Ce congrès du parti unique au pouvoir, le parti des travailleurs de Corée (PTC) doit consacrer le règne absolu de Kim Jong-Un, avec en toile de fond l'éventualité d'un nouvel essai nucléaire.

Pourquoi ce congrès est-il important ?

Annoncé le 27 avril, le VIIe congrès du parti des travailleurs a été différé depuis de nombreuses années. Il sera scruté de près par les observateurs internationaux.

Le leader actuel, Kim Jong-un n'était pas né lors du dernier événement du genre, en 1980, qui avait consacré son père Kim Jong-il comme héritier d'une dictature dynastique qui dure depuis près de 70 ans. Ce congrès est un moyen pour le jeune leader d'asseoir son pouvoir.

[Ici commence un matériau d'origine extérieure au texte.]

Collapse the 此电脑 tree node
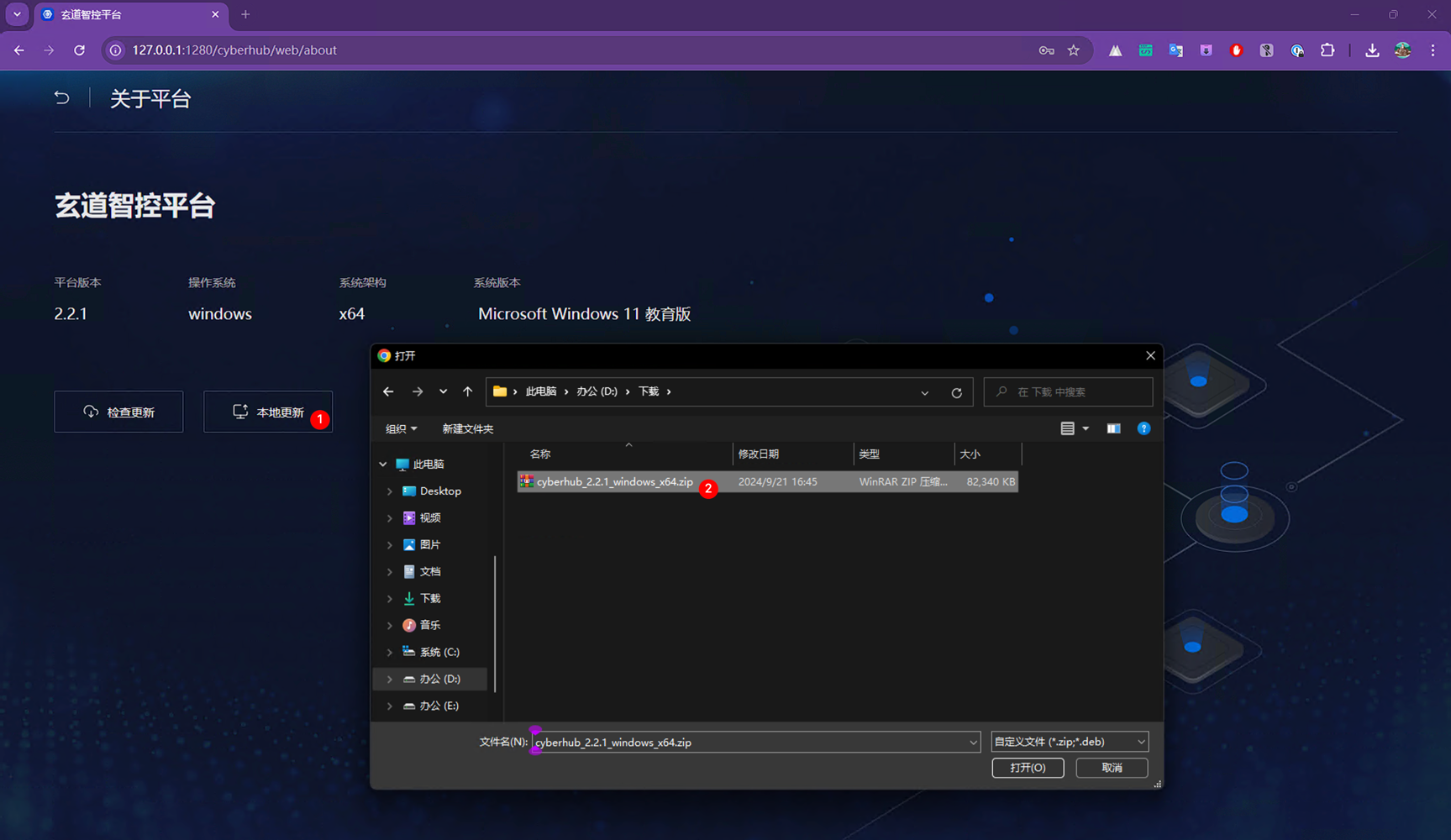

 "Kim Jong-un est en quête d’une grande réalisation, d’un grand événement politique à inscrire sur son curriculum, fait remarquer Brian R. Myers, spécialiste de la société nord-coréenne de l’université Dongseo (Corée du Sud), cité par Libération. Pour la propagande, il est important qu’il soit vu comme le leader, même s’il n’a pas besoin du parti pour cela. En Corée du Nord, le leader est au-dessus de tout."

Est-ce que la presse est conviée ?

Afin de convaincre le monde entier, Kim Jong-un a autorisé la distribution de visas à une centaine de journalistes étrangers. Ils sont accompagnés en permanence de "gardiens". Aucun d'entre eux n'est autorisé à pénétrer à l'intérieur du bâtiment et les passants interrogés n'acceptent de s'exprimer que sur la ligne officielle.

Certains d'entre eux ont partagé des images de la capitale et du Palais du 25 avril, où se déroule le Congrès, sur les réseaux sociaux. Une journaliste du Washington Post, Anna Fifield a posté de nombreux clichés de la ville nord-coréenne sur son compte Twitter et Instagram. Depuis sa chambre d'hôtel, elle a répondu en direct aux questions des internautes via Facebook Live.

Depuis 2013, le pays autorise les visiteurs étrangers à se servir de leurs téléphones pour partager des données via les réseaux sociaux. Il faut toutefois qu'ils laissent aux autorités le numéro d'identification de leur appareil.

Quelles mesures vont être annoncées ?

Le menu de la réunion n'est pas connu, ni sa durée. Un nouveau comité central sera élu pour choisir un bureau politique, composé de fidèles proches, "des nouvelles têtes vont apparaître car il est probable que Kim Jong-un mettra à la retraite des dignitaires âgés et nommés par son père, affirme Nicolas Levi, chercheur sur la Corée du Nord à l’académie des sciences de Pologne. "Je ne serais pas étonné de voir arriver des membres directs de la famille, de la lignée au sens royal du terme, au sein du secrétariat du parti ou à la commission militaire centrale",  reprend Libération.

Le congrès devrait également confirmer, comme doctrine du parti, la stratégie du "byungjin" initiée par Kim Jong-un. A savoir le fait de mener de concert développement économique et programmes nucléaire et balistique. Depuis l'arrivée du jeune dirigeant au pouvoir en décembre 2011, la Corée du Nord a mené deux essais nucléaires et deux tirs de fusée réussis, considérés comme des essais déguisés de missiles balistiques.